Rating: 5 stars
Most people by now will have heard of Liane Moriarty’s Big Little Lies, famously adapted into a television series starring Nicole Kidman. Alas, I’ve not managed to see the adaptation, but I loved the book on which it was based. And now I’ve loved Moriarty’s Three Wishes, originally published by Pan in 2004 and republished by Penguin in 2016. Three Wishes was written as part of Moriarty’s master’s degree at Macquarie University in Sydney and was her first novel.
Ms Moriarty’s light touch is again an absolute winner, so we can empathise and sympathise with each of the three leading characters in turn. The opening pages are told through the voices of various onlookers, mostly fellow diners and staff at the restaurant where blonde-haired Lyn and Cat, and redhead Gemma are out celebrating their 34th birthdays. What starts out as a joyful and noisy celebration turns suddenly into a hideous fight, disturbing the peace of everyone in the busy Sydney seafood restaurant and ending with one of the blondes throwing a fondue fork at the redhead (who is pregnant), then fainting flat out on the hard floor. In most novels this would sound like sure-fire screen adaptation material; but there’s a catch.
One of them said it was fantastic being a triplet. She just loved it! The other one said it was terrible. It just made her feel like a mutant or something. And the third one said it was nothing, no big deal, no different from being any other family.

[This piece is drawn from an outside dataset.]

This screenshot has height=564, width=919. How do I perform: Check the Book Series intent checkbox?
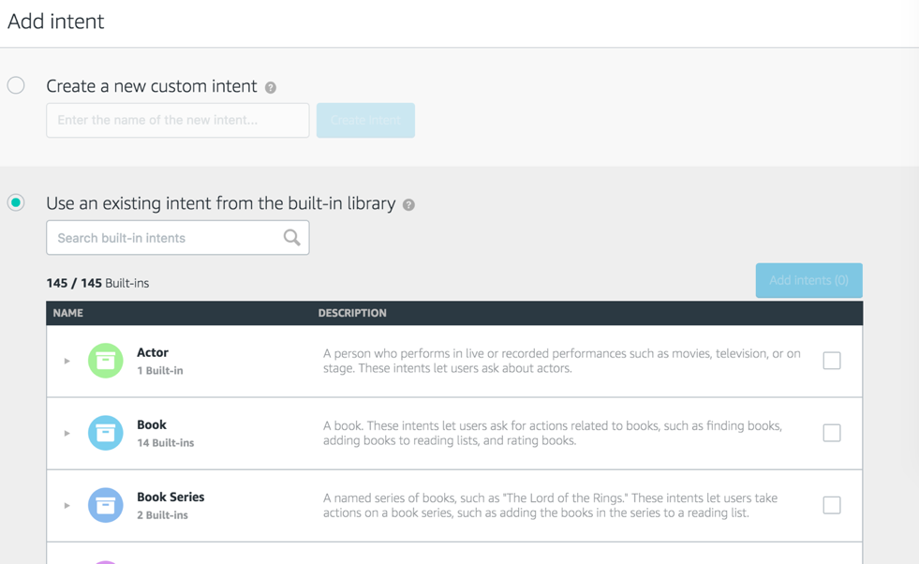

And here we see just what the problems will be in making a screen adaptation of this tale of a year in the life of identical blondes Lyn and Cat, and their non-identical triplet Gemma – apparently this is scheduled to start production in 2019, and we’d love to know who’s going to be cast in the three lead roles.
So many of the scenes made me laugh out loud, I had to stop reading this on crowded tube trains. The sisters have followed different paths in life: efficient and organised Lyn owns and runs the highly successful Gourmet Brekkie Bus, has taught aerobics, and is married to Michael, with a teenage step-daughter and a toddler; Cat is a marketing executive in a chocolates business, and, although they’ve been trying for a baby, she has recently learned that her husband Dan has had an affair; and Gemma is a bit of a drifter, constantly changing boyfriends and jobs, and regularly acting as a paid house-sitter rather than having her own home. While Cat and Dan’s marriage is struggling, Gemma is getting on very well with a new boyfriend, locksmith Charlie, and quite hoping that this time she and he will get past the six-month mark. The sisters’ lives entwine and get confused, and gradually their long-hidden secrets are revealed. Their long-divorced parents are bemused onlookers trying to help and offer advice and support, while at the same time rebuilding their own relationship.
Moriarty creates many great characters in this book, beyond the triplets and their parents and partners. There’s Lyn’s 15-year-old difficult step-daughter Kara, and Kara’s annoying mother Georgina, constantly changing arrangements at the last minute; the girls’ grandmother Nana, a feisty, “annoyingly spry” widow; and marriage counsellor Annie.
Three Wishes isn’t a book with fairytale, all-wishes-granted endings for all the leading players: Cat breaks up with Dan but finds a new direction and purpose in her life; Lyn struggles to go against all her natural controlling instincts and also find a way to get on with Kara; and Gemma isn’t welcomed by Charlie’s family, with whom she’s clearly going to feel an outsider for a very long time, but does reveal a hidden talent for making money on the stock market, and tells the truth to her sisters about her former fiance Marcus, how he treated her, and what she actually felt when he died. Life isn’t going to be plain sailing for any of the three young women; relationships will always be difficult and volatile amongst them and with their friends and family. Perhaps a sequel set some years on would be welcome!